On December 21, a day after he had been at the same venue to inaugurate the conference, the Governor reappeared, this time to release the postage stamp. In his speech, probably written by a knowledgeable assistant, he called upon musicians to “undertake intensified research to discover the numerous Tamil compositions of Shyama Sastri, believed to have been lost.” Thankfully this piece of advice has not been taken up seriously. We have enough trouble with suspected spurious kritis attributed to Tyagaraja and Muthuswami Dikshitar!



The special edition of Sruti magazine with the cover carrying the stamps.

Syama Sastri’s portrait had been commissioned when he was alive. The artist, unfortunately unknown, had only completed the face when the composer passed away. The rest of the portrait was finished later and it still survives, in the puja of Syama Sastri’s descendants. When the Music Academy commissioned the then up-and-coming artist, musician and film star S. Rajam to paint the portraits of the Trinity in 1940, he used the surviving portrait for reference among other sources. Rajam’s portraits of the Trinity to which set he added Purandara Dasa and Swati Tirunal (over which his brother Balachander would raise a controversy forty years later), grace the Music Academy auditorium even now. Now and then, a demand is raised for the inclusion of Papanasam Sivan as well, but nothing has come of it.

To get back to the postage stamp story… The Government of India and the Department of Posts were honouring themselves by releasing a stamp on the great composer. A stamp on Tyagaraja had been released as early as in 1961 and that on Dikshitar had come out in 1975. And now ten years later, it was a stamp on the remaining Trinitarian. It was duly released by the Governor and was received by Dr S Ramanathan, the Sangita Kalanidhi designate and also S Raja, the descendant of Syama Sastri. PS Raghavachari, Member (Operations), Postal Board, said that though stamps on the Trinity and Purandara Dasa had been brought out, the Department of Posts would not stop with them, but continue identifying suitable subjects for stamps. This is a promise that the Department has fulfilled in subsequent years. There have been stamps on Ariyakkudi, Musiri, Dwaram, Chembai, MS and others.

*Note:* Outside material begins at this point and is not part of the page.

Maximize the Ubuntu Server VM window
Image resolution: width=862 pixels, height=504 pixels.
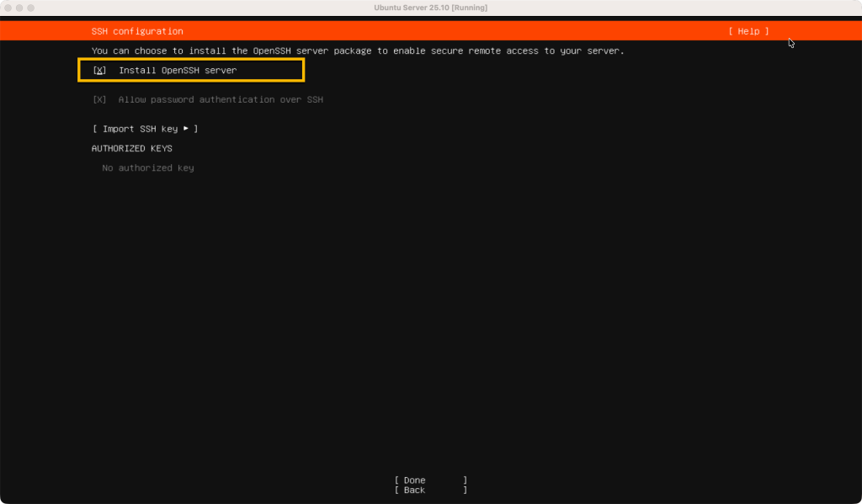pos(31,8)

Rajam’s painting of Syama Sastri.

Less than two kilometres away from where the release took place, Rajam, the man who had done the painting of Syama Sastri lived. He had been informed of the decision to use his painting as the basis for the stamp a couple of days before the release. But for some reason, the powers that be chose not to honour him on the occasion. In fact not even an invite was sent! It was a faux-pas of the first order, for Rajam was a member of the Experts Committee of the Music Academy and was attending the morning sessions of the Conference every day and could have easily been given an invite. How this was overlooked remains a mystery.

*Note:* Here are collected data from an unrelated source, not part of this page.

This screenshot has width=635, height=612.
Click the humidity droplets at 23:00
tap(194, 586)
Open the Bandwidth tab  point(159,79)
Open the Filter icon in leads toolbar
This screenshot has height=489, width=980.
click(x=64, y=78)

Rajam in characteristic fashion chose to brush this aside but that was not the case with N. Pattabhiraman, editor of Sruti, who immediately decided that the cover design for the next issue of the magazine had to include the stamp. The design was executed by Rajam himself and featured a full sheet of the stamps with a cut-out in the centre that featured a line drawing by Rajam of Syama Sastri.

Today, Rajam is 90 and when reminded of this incident, simply smiles. He is happy that his portraits of the Trinity grace so many music-loving homes. He remembers with gratitude men like Harikesanallur Muthiah Bhagavatar, ‘Tiger’ Varadachariar and K. Chandrashekharan (the son of eminent lawyer V Krishnaswami Iyer and a man of letters and artistic temperament) who felt that he was capable of executing the portraits of the Trinity when he was just twenty. To Rajam that has been reward enough. To Carnatic music lovers of the subsequent generation, Rajam’s portraits became the archetypes for the Trinity and it is sometimes amusing to read accounts of how the Trinity looked, all written based on these portraits!